The faces in the records turned the case from rumor into prosecution. Investigators were no longer chasing a shadowy threat. They were building a case against named men, identified roles and a network prosecutors could bring into court.

The investigation took time because fear had done its job.


Victims often refused to come forward. Some denied receiving threats. Others declined to provide evidence, even when investigators approached them directly. Cooperation came with risk. Speaking could make a person a target.


Still, inspectors kept gathering material: letters, handwriting comparisons, payment records, witness statements and observations of who was sending what, where and to whom.


They were not only trying to prove that threats had been made. They were trying to prove that those threats belonged to a coordinated Black Hand network operating across cities and state lines.


By mid-1909, the case began to tighten.


The Raid on North Main


In June 1909, authorities moved.


According to The New York Times, Lima was taken into custody in Marion along with other suspects tied to the Black Hand case. Additional arrests followed in other towns connected to the network.



Investigators searched Lima’s store and found the kind of material that turned suspicion into a federal case: letters, records and evidence connecting the Marion operation to victims across multiple cities.

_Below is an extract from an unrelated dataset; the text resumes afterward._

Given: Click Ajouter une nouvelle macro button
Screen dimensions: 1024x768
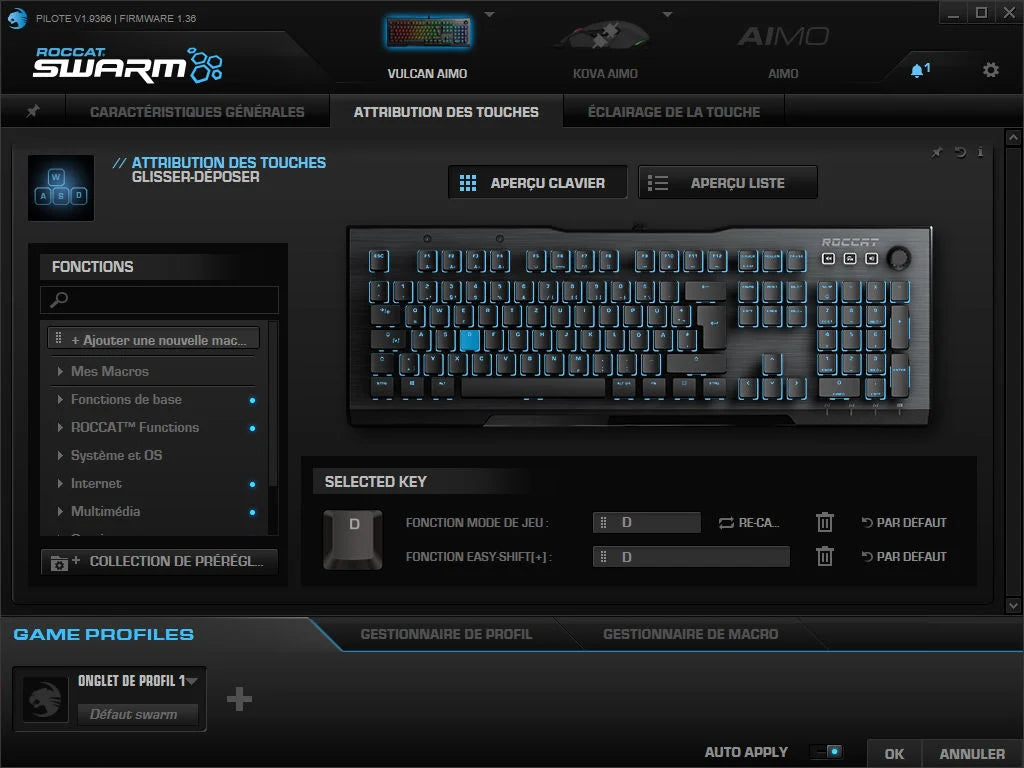Looking at the screenshot, I should tap(154, 340).

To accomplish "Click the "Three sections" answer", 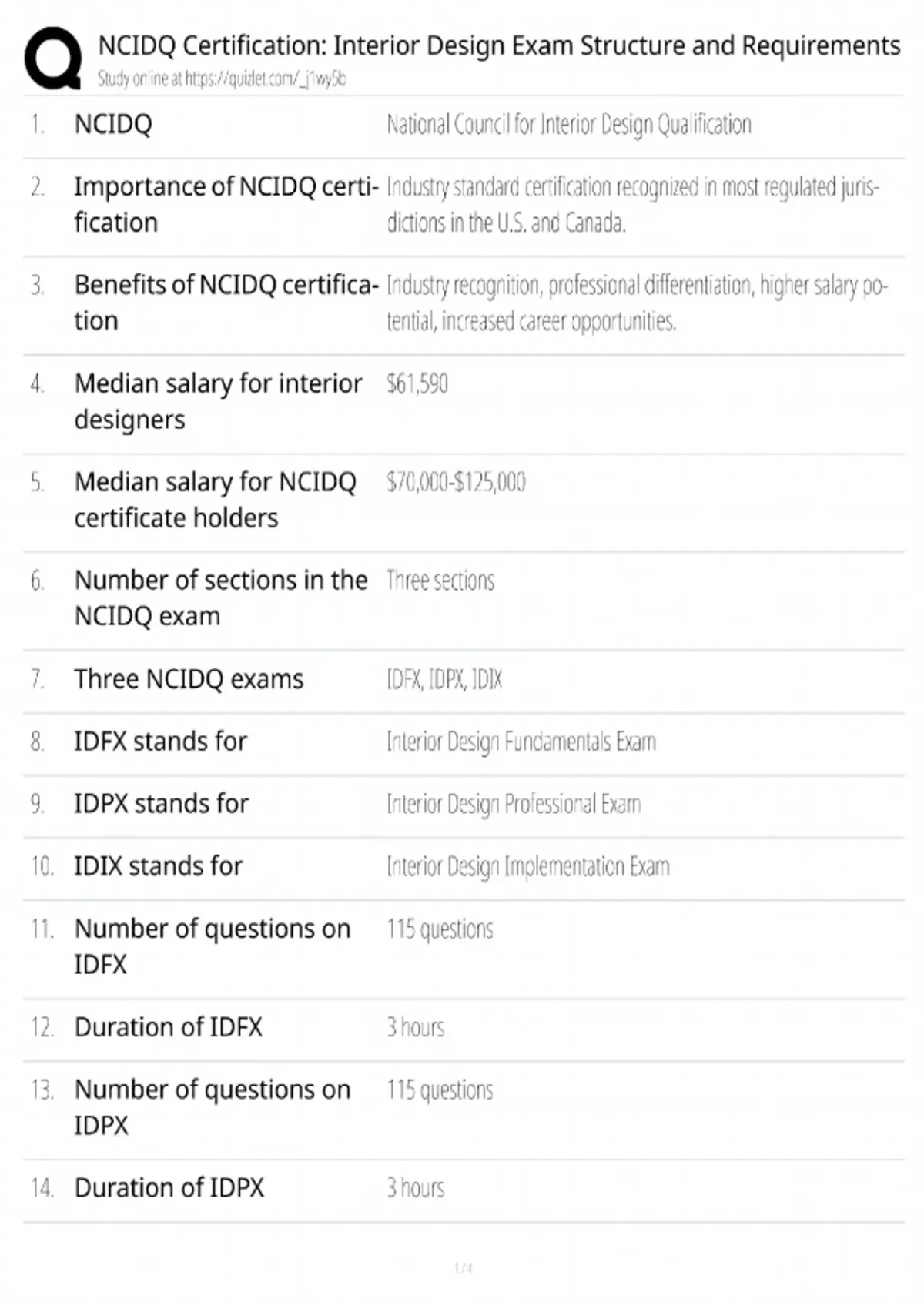I will point(440,581).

Officials described the North Main storefront as the headquarters of the organization.


The case moved into federal court. Prosecutors leaned on mail-related charges, including mail fraud and related statutes, because the threats and payments crossed through the postal system. That strategy allowed them to connect activity across state lines and build one larger case from scattered acts of terror.


The Case Reconstructed


For decades, the Marion case survived in pieces: newspaper accounts, federal records, trial material, investigative files and family histories.


Later researchers brought those pieces back together.


That work matters because the Marion case was larger than a local crime report. The evidence points to a structured Black Hand network tied to threats, bombings, intimidation, money demands and organized violence — operating from a storefront in a Midwestern city before the better-known crime syndicates became part of American mythology.



Shane W. Croston’s The Society of the Banana in Ohio: A History of the Black Hand examines the Ohio network and the broader Black Hand activity tied to the Lima operation.



David Meyers and Elise Meyers Walker are also among the prominent voices who have revisited the case. Their book, Ohio’s Black Hand Syndicate: The Birth of Organized Crime in America, examines the Lima operation and the broader network in detail.


Their work pulls from federal records, newspaper archives and investigative material tied to the original case. It connects the Marion storefront to a structured criminal organization operating before the more widely recognized rise of organized crime in cities like Chicago and New York.


They argue the case represents an early form of organized crime in the United States — coordinated, multi-state activity with leadership, systems and financial flow.


That interpretation is echoed in other modern accounts, including reporting in Politico Magazine and the NPR interview tied to the Oldfield investigation.

Listen here:



More than a century later, researchers, authors and journalists have continued returning to it because of what the evidence shows: a violent extortion network operating from a storefront in a Midwestern city, years before the better-known crime syndicates became part of American and Marion, Ohio history.


The storefront is gone, now part of the parking lot at St. Mary Church, but the case remains part of Marion’s record.